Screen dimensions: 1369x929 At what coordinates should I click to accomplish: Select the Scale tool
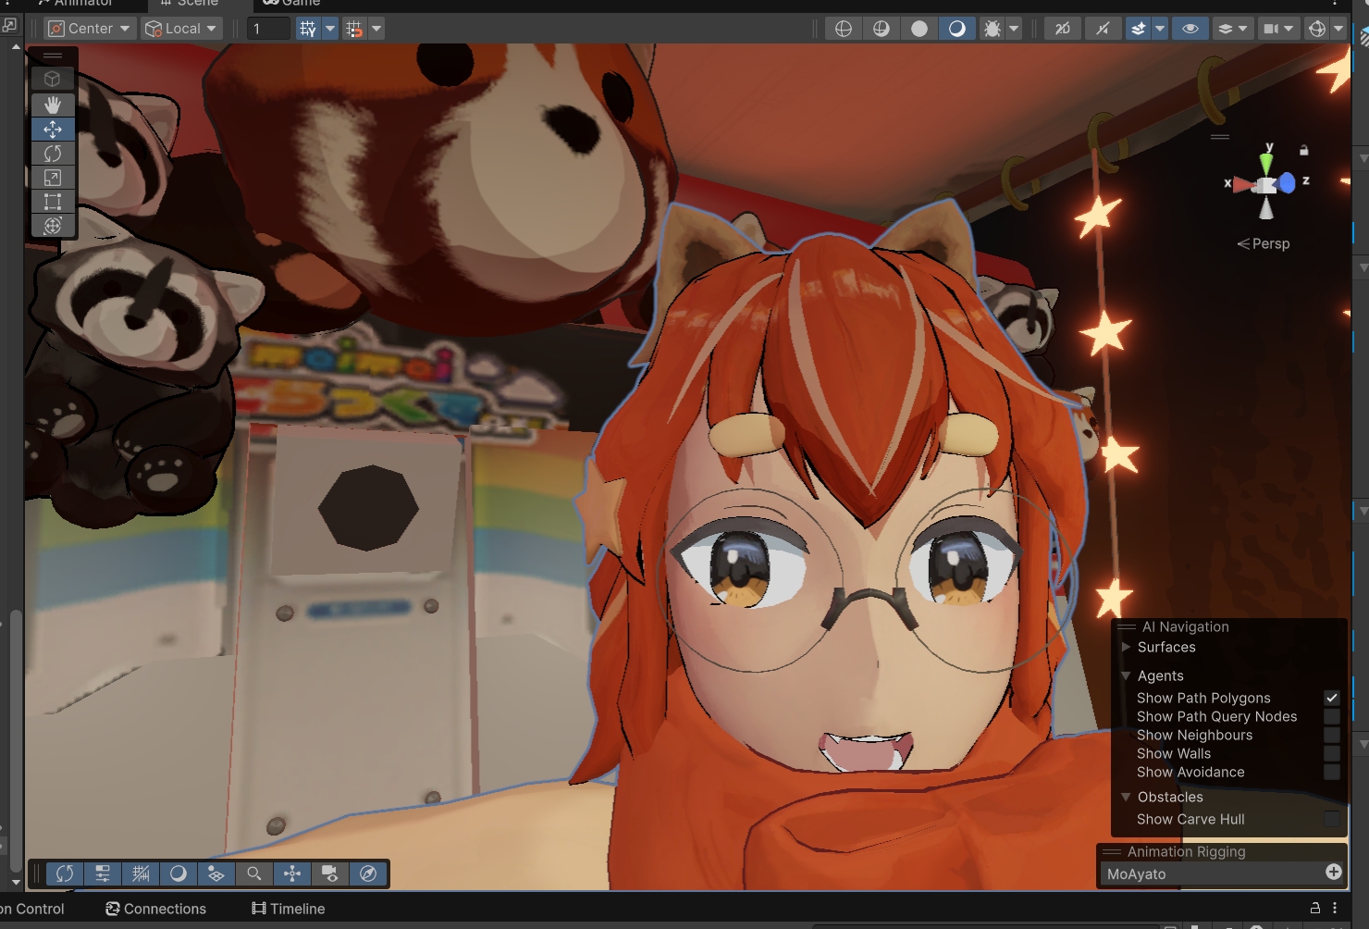[x=53, y=178]
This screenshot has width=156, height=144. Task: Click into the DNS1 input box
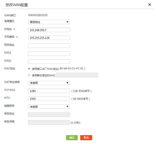[x=49, y=54]
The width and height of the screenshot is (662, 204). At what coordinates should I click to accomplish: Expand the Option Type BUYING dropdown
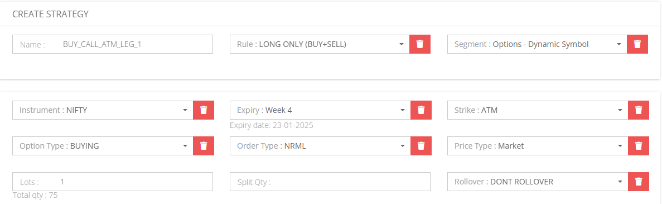point(103,145)
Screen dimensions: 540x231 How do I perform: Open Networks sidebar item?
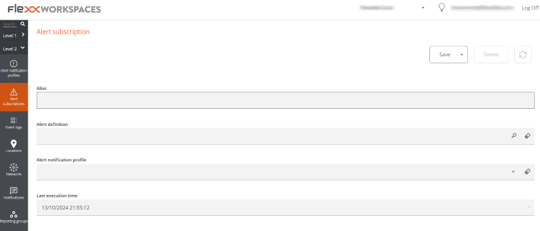point(14,170)
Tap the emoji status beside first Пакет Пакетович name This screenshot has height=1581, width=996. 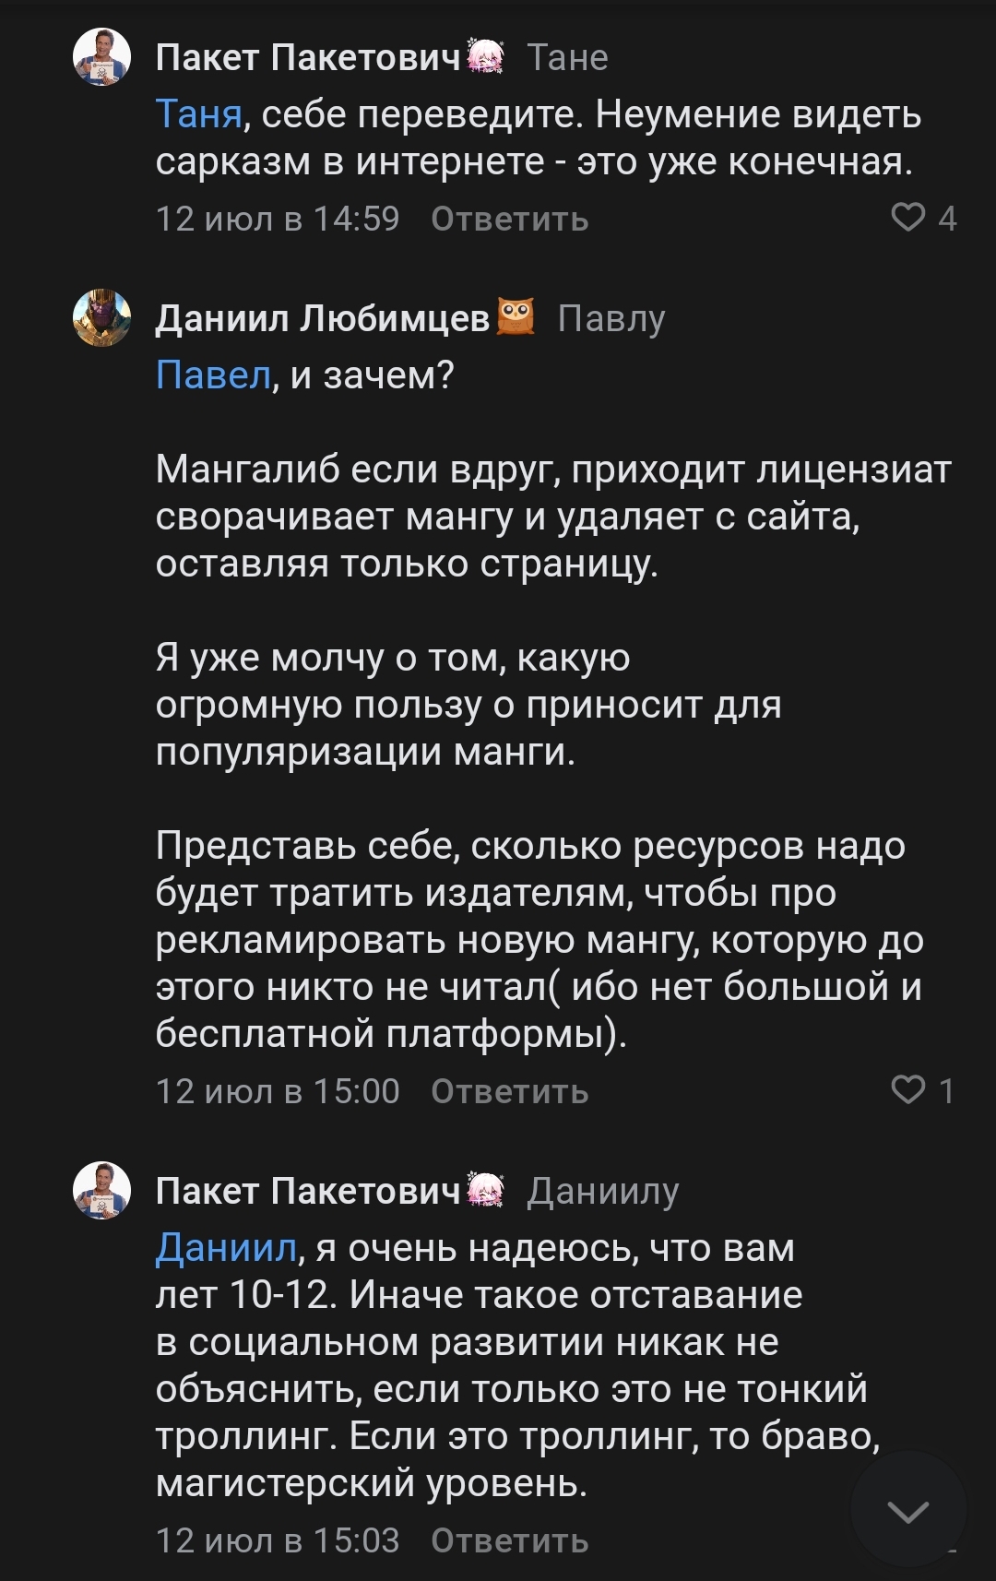pyautogui.click(x=486, y=56)
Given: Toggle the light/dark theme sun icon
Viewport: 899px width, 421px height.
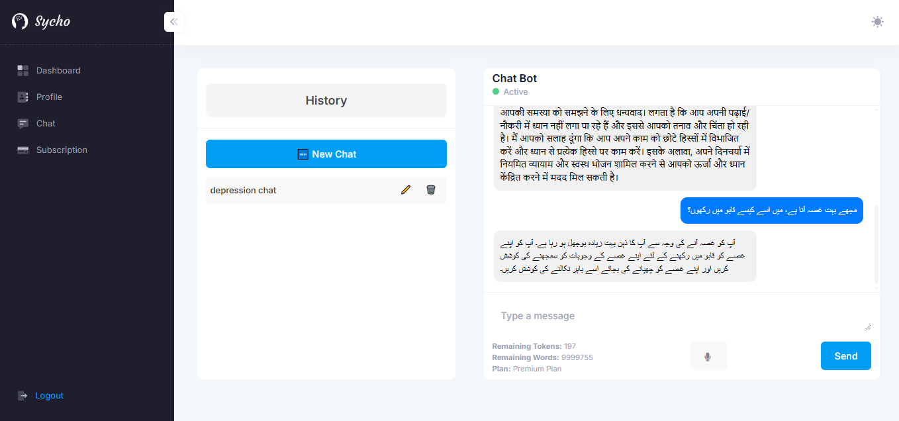Looking at the screenshot, I should click(x=877, y=22).
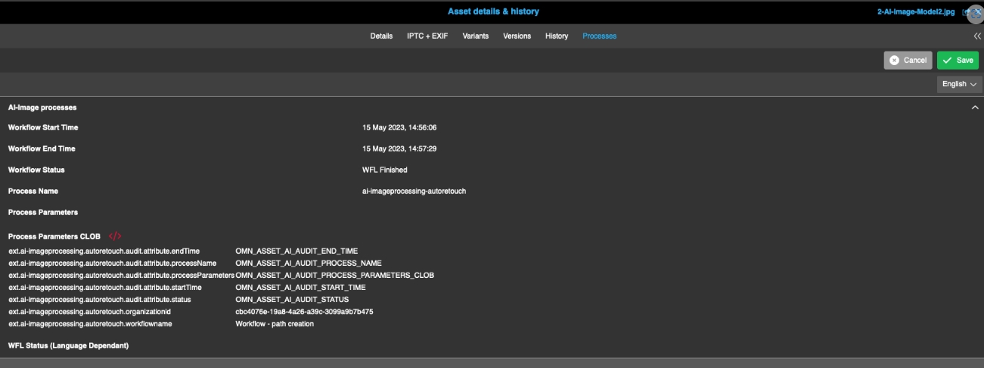The width and height of the screenshot is (984, 368).
Task: Click the 'Workflow - path creation' value
Action: (x=275, y=323)
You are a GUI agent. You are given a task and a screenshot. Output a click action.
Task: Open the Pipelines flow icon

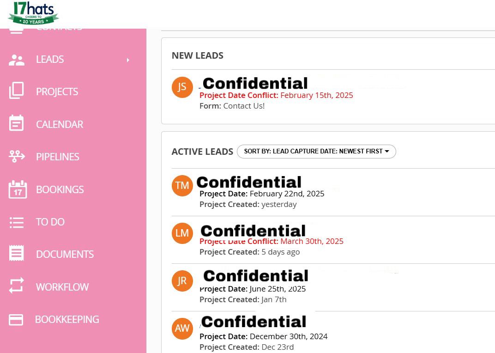coord(17,157)
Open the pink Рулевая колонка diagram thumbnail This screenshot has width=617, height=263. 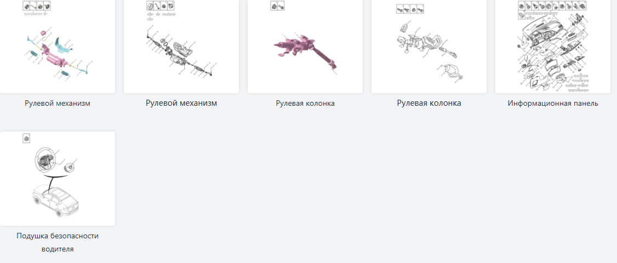pos(305,47)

Directions for this task | Copy only what runs above from the line containing "Given: Toggle the light/dark theme sun icon" through the line containing "You are a GUI", exactly. Leave out the pictures.

Answer to the problem |
Given: Toggle the light/dark theme sun icon
Viewport: 899px width, 421px height.
Looking at the screenshot, I should click(x=877, y=22).
The width and height of the screenshot is (984, 368).
Task: Click the 'Workflow - path creation' value
Action: (x=275, y=323)
You are a GUI agent. You are given a task and a screenshot. Output a click action.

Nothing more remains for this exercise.